Source material:

****************************************

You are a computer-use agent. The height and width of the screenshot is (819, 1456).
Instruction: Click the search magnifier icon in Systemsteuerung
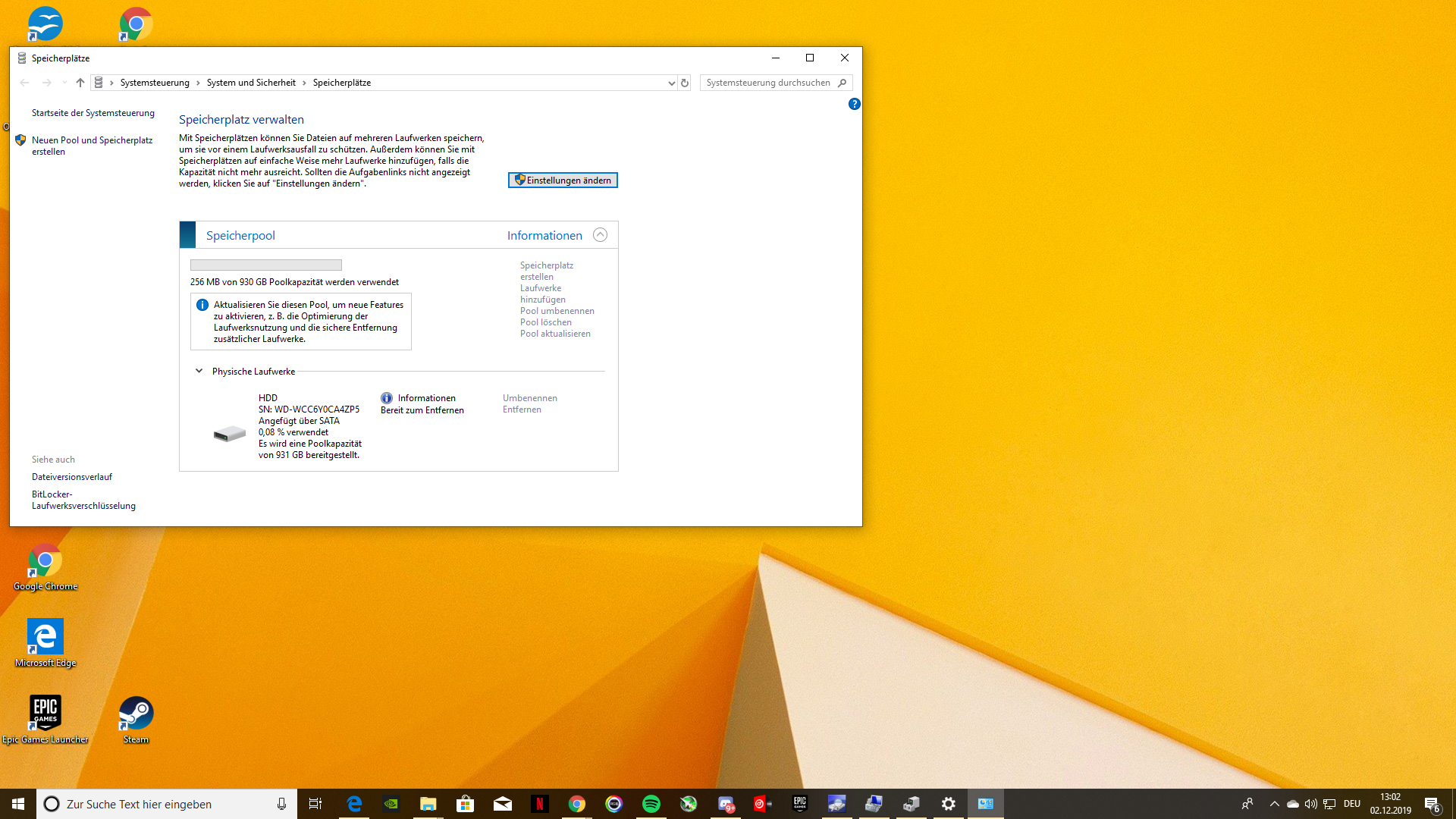pos(842,83)
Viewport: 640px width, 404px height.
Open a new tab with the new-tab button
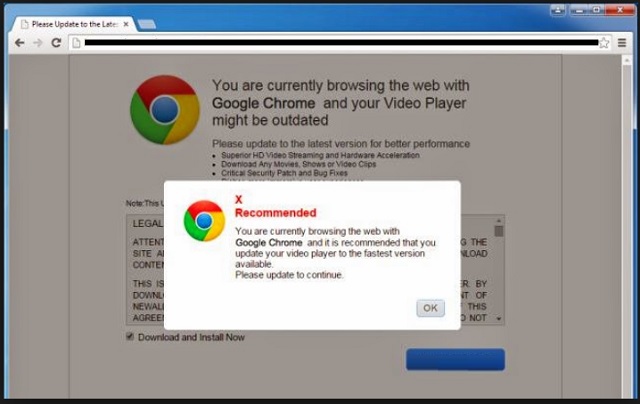147,24
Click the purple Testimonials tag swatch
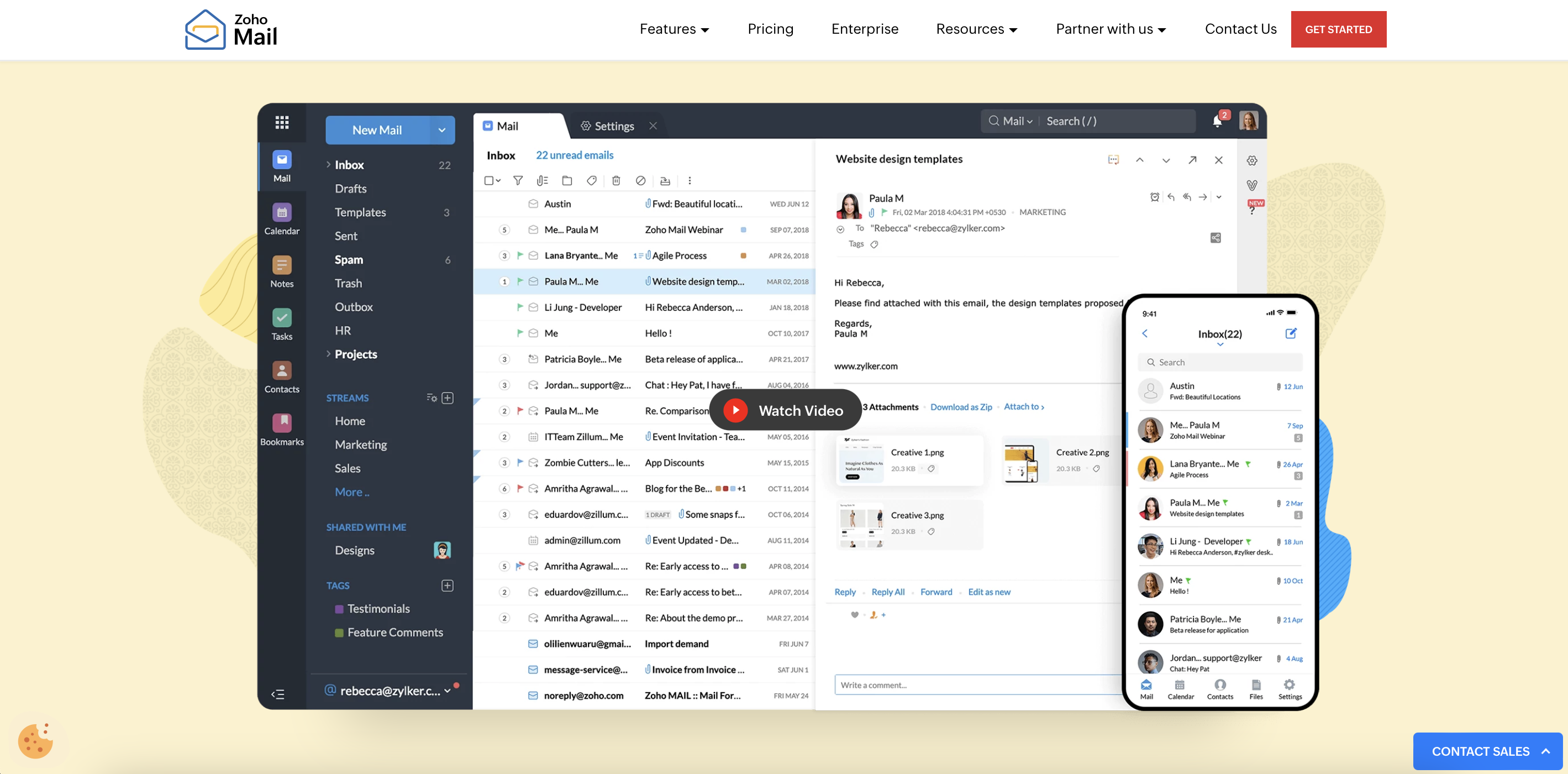 [x=339, y=609]
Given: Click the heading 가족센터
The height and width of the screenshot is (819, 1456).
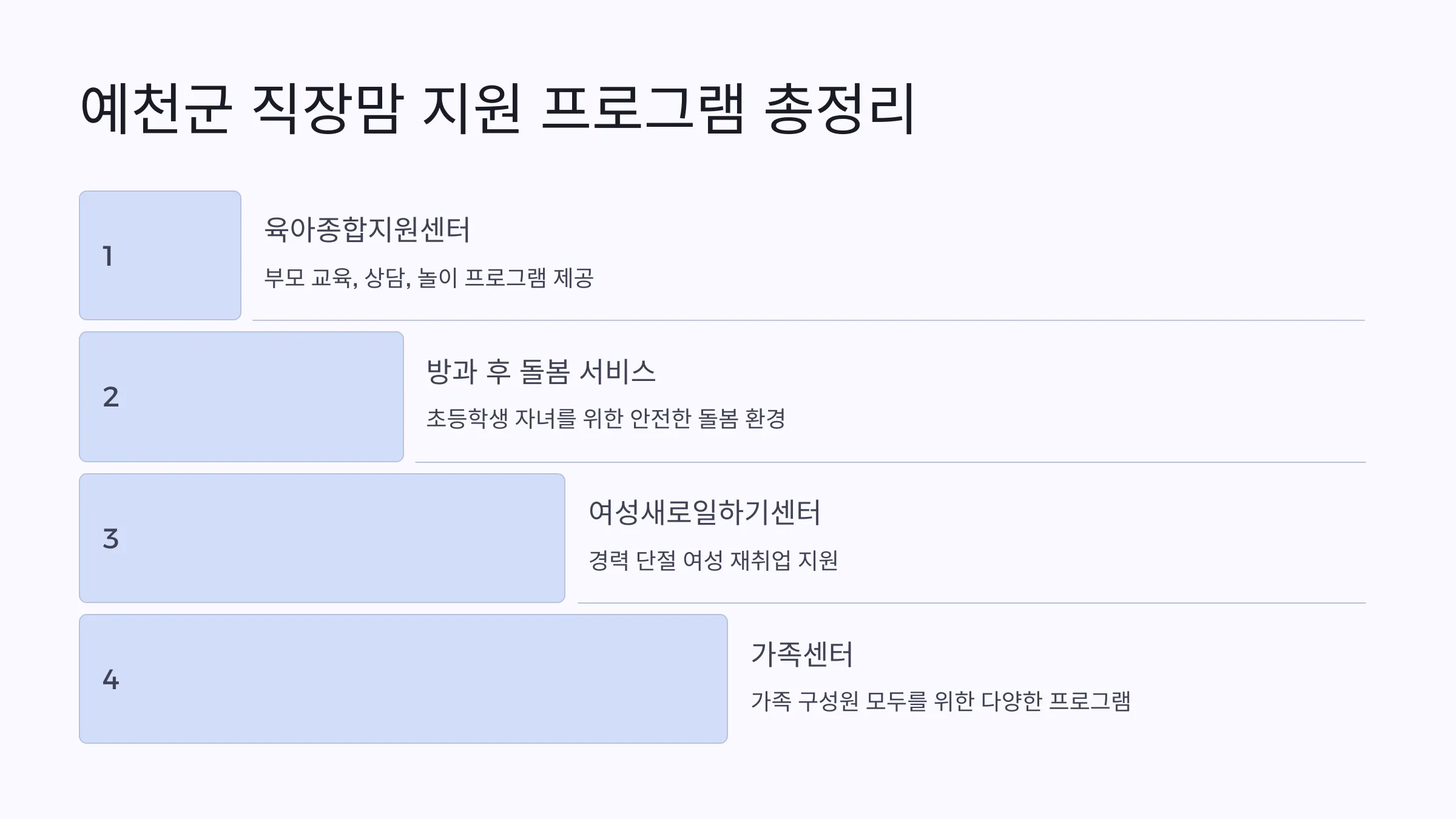Looking at the screenshot, I should 802,654.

****************************************

Can you output every row above word for word, without the pictures?

Answer in full:
You are a computer-use agent. The height and width of the screenshot is (819, 1456).
Instruction: Click the search magnifier icon in Systemsteuerung
pos(842,83)
Viewport: 640px width, 404px height.
Open a new tab with the new-tab button
147,24
Click the purple Testimonials tag swatch
 [x=339, y=609]
Given: Click the heading 가족센터
The height and width of the screenshot is (819, 1456).
Looking at the screenshot, I should 802,654.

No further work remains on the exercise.